EXERCISE REQUIREMENTS -> Write out the stretch of the book descriptions from "The Trade Off" through "her reputation on.", word for word.

EXERCISE PASSAGE ->
+++

Nessa’s niece, Ruby, is raised by her father, the man Nessa suspects, in rural Vermont, on the shores of Lake Champlain. Ruby learns how to hunt, how the plants and trees grow, how to avoid making her father angry. The one question she longs to ask is the one she knows she cannot voice: What really happened to her mother?
Over fourteen years, four hundred miles apart, these two women slowly begin to unearth the family history of insidious power and control that has shaped them both in such different ways. But can they reach each other in time?
The Romantic by William Boyd
One man, many lives . . . Cashel Greville Ross experiences more of everything than most, from the rapturous to the devastating, from surprising good luck to unexpected loss. Born in 1799, Cashel seeks his fortune across the turbulence of multiple continents, from County Cork to rural Massachusetts, from Waterloo to Zanzibar, embedded with the East Indian Army in Sri Lanka, sunning himself alongside the Romantic poets in Pisa. He travels the world as a soldier, a farmer, a felon, a writer, even a father. And he experiences all the vicissitudes of existence, including a once-in-a-lifetime love that will haunt the rest of his days. In the end, his great accomplishment is to discover who he truly is.



The Trade Off by Sandie Jones
For Stella, deputy editor of The Globe, the choice has always been clear. It doesn’t matter how low she has to stoop—getting the best story is what she’s built her reputation on.
For Jess, The Globe’s rookie reporter, the story stops when the truth does. But she knows that the dirty tricks of the tabloids will be hard to overturn.
And when a celebrity is hounded by The Globe and pays the ultimate price, Jess wonders just how much Stella and the paper are responsible. Determined to show the world what the tabloid is capable of, Jess will do whatever it takes to uncover the truth, but she needs to watch her back, because someone else is prepared to kill to bury it.
The Wolf Hunt by Ayelet Gundar-Goshen
Lilach has it all: a beautiful home in the heart of Silicon Valley, a successful husband and stable marriage, and a teenage son, Adam, with whom she has always felt a particular closeness. Israeli immigrants, the family has now lived in the U.S. long enough that they consider it home. But after a brutal attack on a local synagogue shakes their sense of safety, Adam enrolls in a self-defense class taught by a former Israeli Special Forces officer. There, for the first time, he finds a sense of confidence and belonging.
Then, tragedy strikes again when an African American boy dies at a house party, apparently from a drug overdose. Though he was a high school classmate, Adam claims not to know him. Yet rumors begin to circulate that the death was not accidental, and that Adam and his new friends had a history with Jamal. As more details surface and racial tensions in the community are ignited, Lilach begins to question everything she thought she knew about her son. Could her worst fears be possible? Could her quiet, reclusive child have had something to do with Jamal’s death?
In the Lobby of the Dream Hotel by Genevieve Plunkett
When faced with newfound feelings for Theo, the drummer of her band, married young mother Portia must decide whether to follow her heart or question her sanity. Going off her medication feels like waking up for the first time. But could this clarity be harmless daydreaming, or a symptom of something more serious?
Portia’s husband, a well-respected prosecutor in their small Vermont town, is convinced of the latter. He retaliates, initiating an intervention, claiming that Portia’s behavior is proof of her bipolar disorder. With lawyer-like cunning, he uses elements from her past to break her resolve until she agrees to being committed to a psychiatric hospital. In the hospital, Portia’s sense of reality is tested, and hard truths about her marriage, her love for Theo, and her most vulnerable hopes and desires are revealed.

+++

DATA EXCERPT ->
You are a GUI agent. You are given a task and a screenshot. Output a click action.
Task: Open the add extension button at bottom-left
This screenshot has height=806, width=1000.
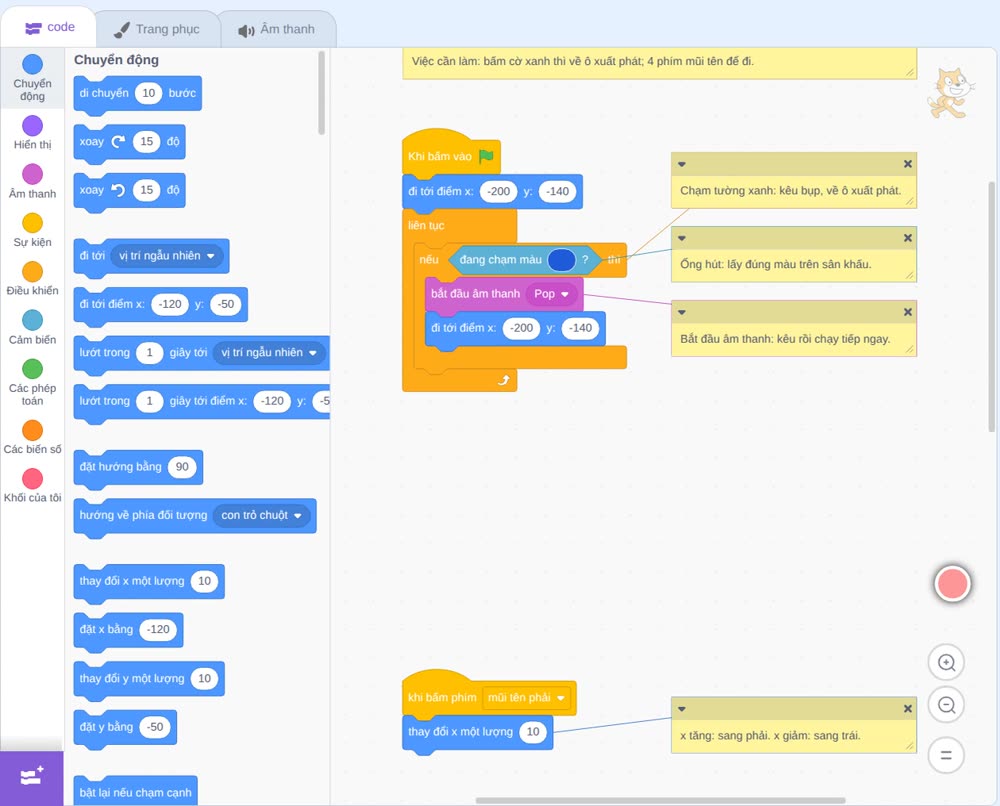tap(32, 777)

+++

EXERCISE SOLUTION ->
The Trade Off by Sandie Jones
For Stella, deputy editor of The Globe, the choice has always been clear. It doesn’t matter how low she has to stoop—getting the best story is what she’s built her reputation on.